**EXERCISE BRIEF:** When you find the line with "Instruction: Click the Edit Type button" among the records below, reproduce it and each line after it exactly, ending with the line with "Image resolution: width=688".

**MATERIAL PROVIDED:**
________________

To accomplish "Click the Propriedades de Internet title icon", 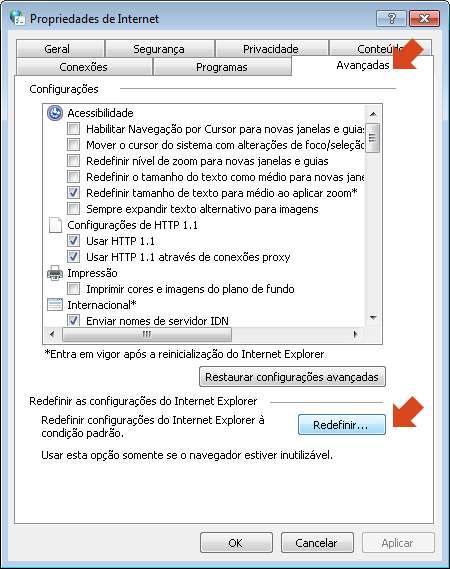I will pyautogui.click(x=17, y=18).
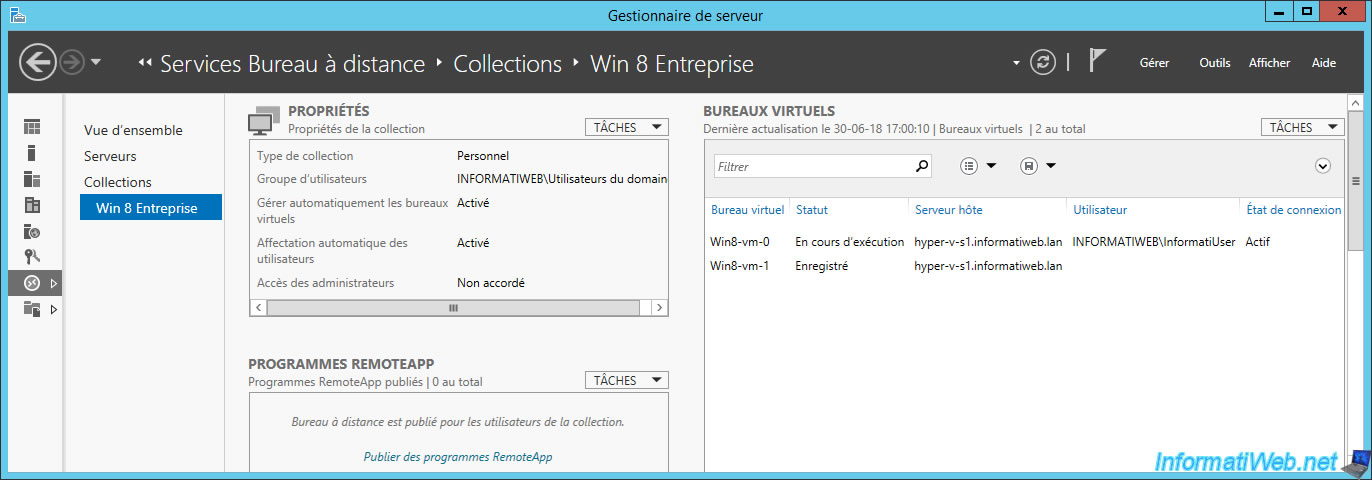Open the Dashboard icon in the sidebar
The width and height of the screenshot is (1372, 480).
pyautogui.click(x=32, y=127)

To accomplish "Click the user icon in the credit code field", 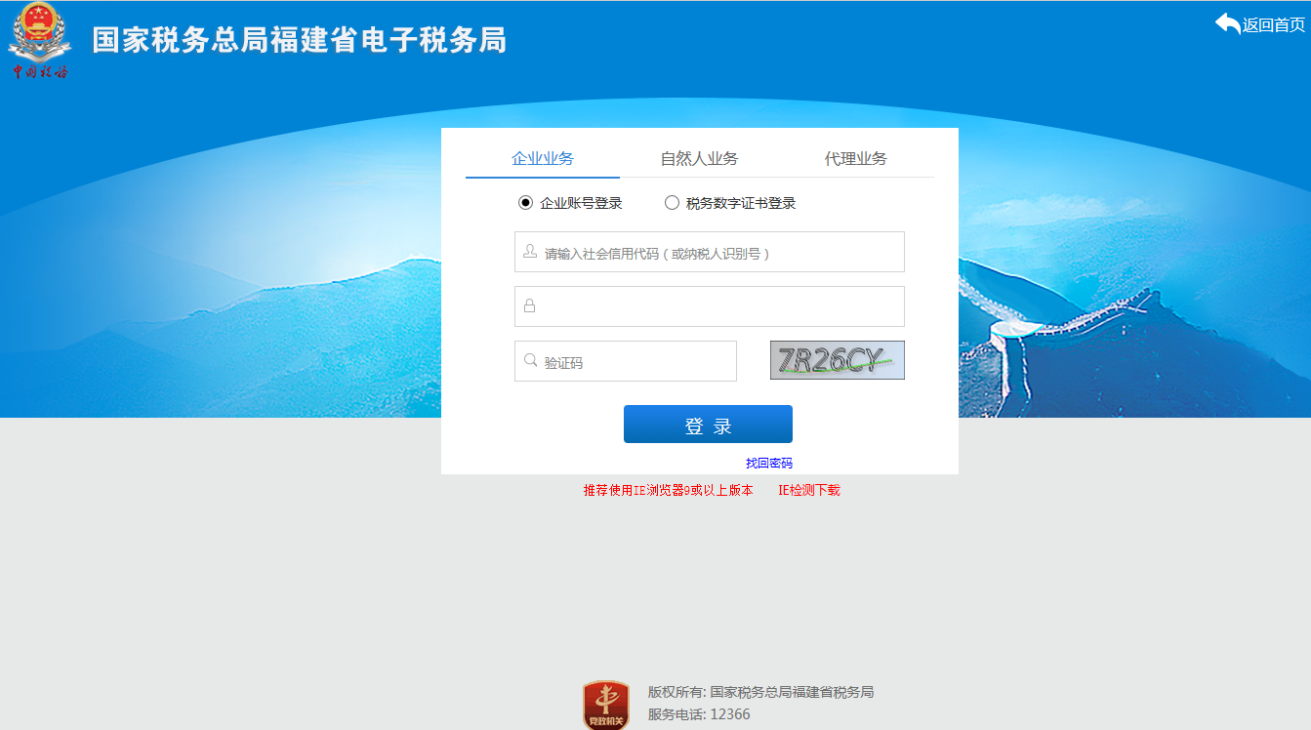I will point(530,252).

________________

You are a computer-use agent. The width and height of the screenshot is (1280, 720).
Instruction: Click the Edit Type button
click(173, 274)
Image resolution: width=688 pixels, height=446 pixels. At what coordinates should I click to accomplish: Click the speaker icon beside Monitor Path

________________

**SOLUTION TO THIS EXERCISE:**
Instruction: Click the Edit Type button
click(173, 274)
Image resolution: width=688 pixels, height=446 pixels. At what coordinates should I click to accomplish: Click the speaker icon beside Monitor Path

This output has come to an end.